My weight this year has fluctuated from 58kgs to 50kgs in the span of a few months and this is because I prioritised work to a point of exhaustion and mini-breakdowns. After numerous migraines and days where I would wake up dead tired, I realised that I can not treat myself like shit and be successful in my work.
I found out that it is difficult for me to stay level-headed in sudden challenging situations. My initial reaction is often emotional and this is something I have to gain control over. I found myself exercising cloudy judgement when the fix was relatively simple. I need to work on remaining calm and composed in such situations.
It’s your lucky day!! There are certain tools and processes in my life that helped me get through this year and I would like to share these systems with you, hoping that it will help you work better.
Review your to-do list the night before and prioritise tasks. I try to limit myself to 2 major tasks and usually have 5–7 tasks in total.
I obsessively take notes and categorise them. Be it meetings, talks or just my thoughts. I’ve developed a practice of documenting things, and it helps me be a lot more organised and I retain a lot more information.

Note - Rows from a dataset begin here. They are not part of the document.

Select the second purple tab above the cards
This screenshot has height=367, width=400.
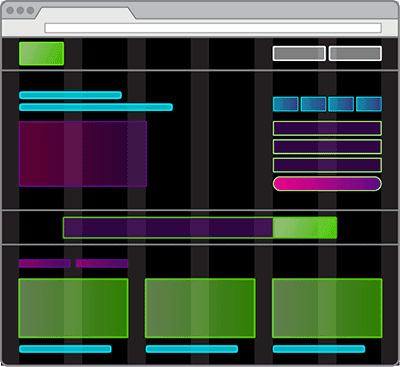[x=102, y=263]
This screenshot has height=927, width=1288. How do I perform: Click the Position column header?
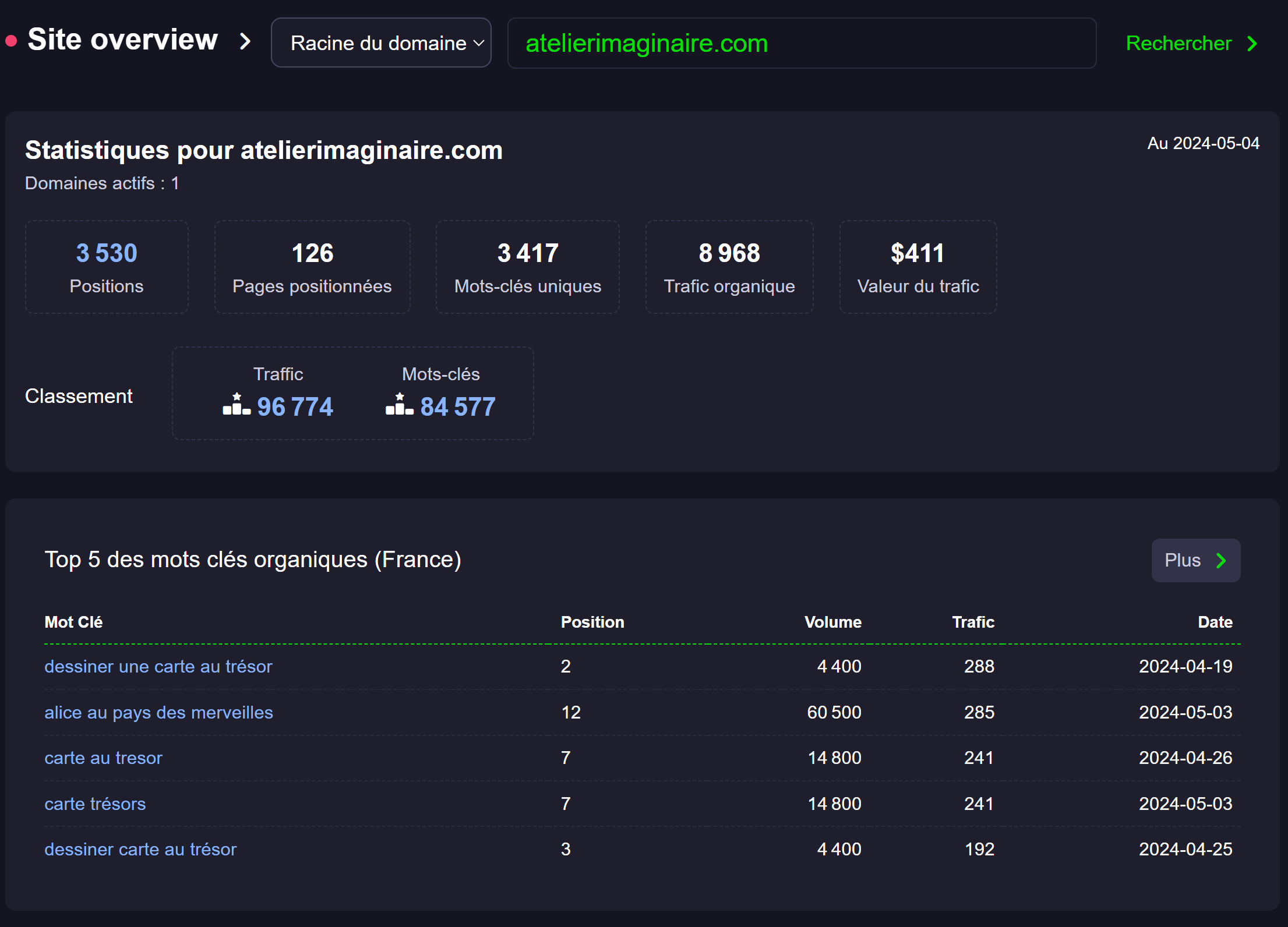point(592,622)
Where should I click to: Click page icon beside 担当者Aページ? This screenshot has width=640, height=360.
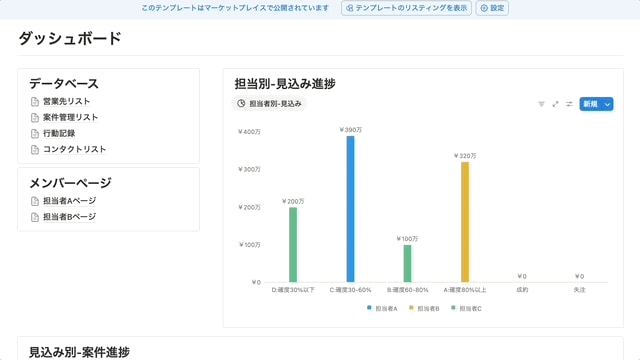(35, 201)
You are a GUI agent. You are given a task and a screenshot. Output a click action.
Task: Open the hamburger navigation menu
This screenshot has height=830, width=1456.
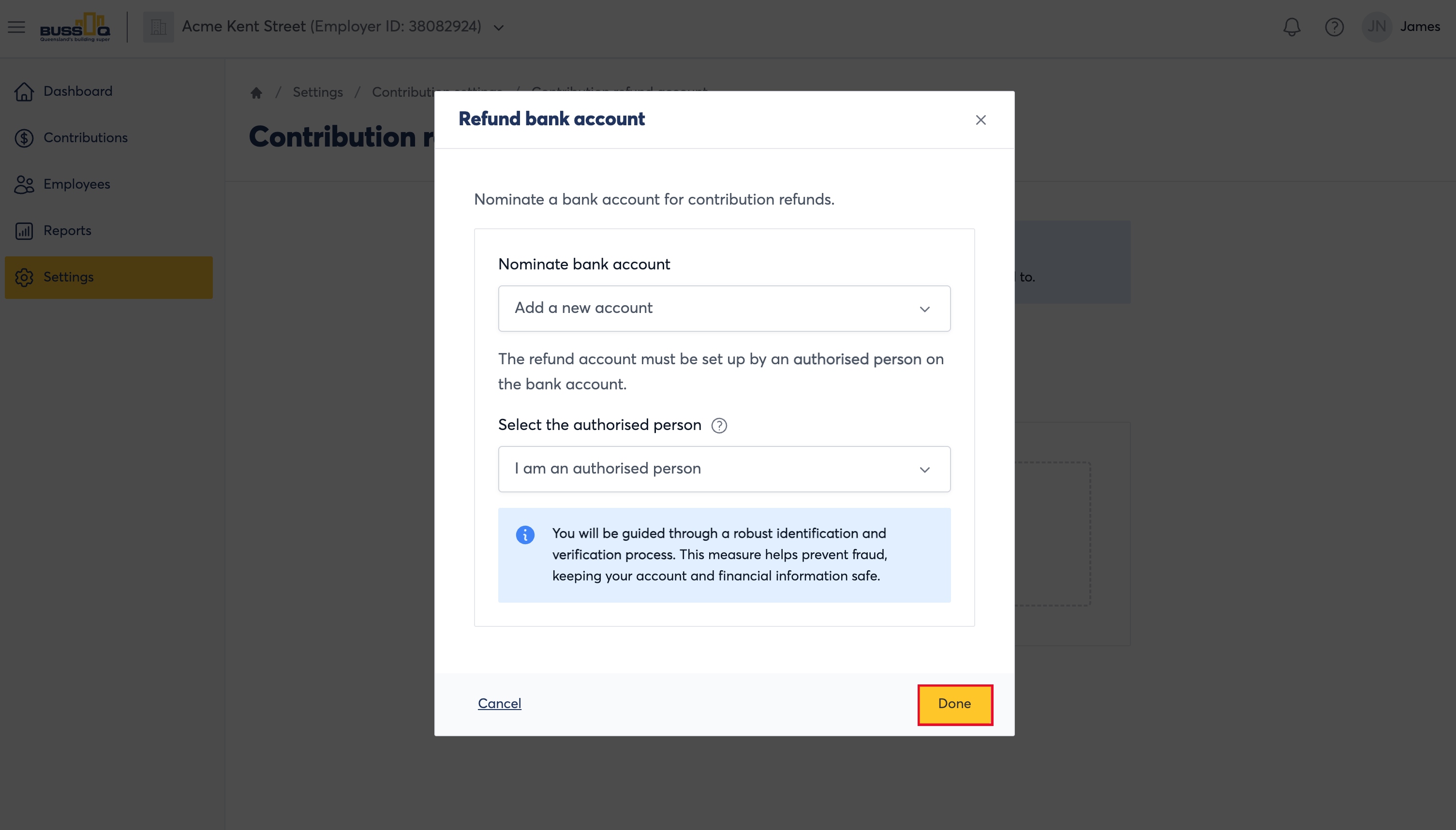(x=16, y=27)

This is not linked to a specific tool but it’s more about how I manage my device usage. I have become precious about what apps send me notifications and I’ve turned off those pesky red badges that are just begging for you to click them.
I have also deleted distracting apps like Instagram and Facebook from my phone. If I do REALLY need to use these apps, I use the browser, and that alone has reduced my usage significantly. This exercise is all about creating friction in your journey to use these apps. The harder it is, the less likely you are to go on auto-pilot and scroll aimlessly.
Another pro-tip is to keep your phone on Do Not Disturb when you need to be in long periods of intense focus. Notifications, even on silent, can be distracting. Save yourself the cognitive disruption and get rid of these simple flow breakers.
I hope these tips helped you out and it makes your life a teeny bit better going forward.
It’s been a great year and I’m grateful for your support. Thank u, next.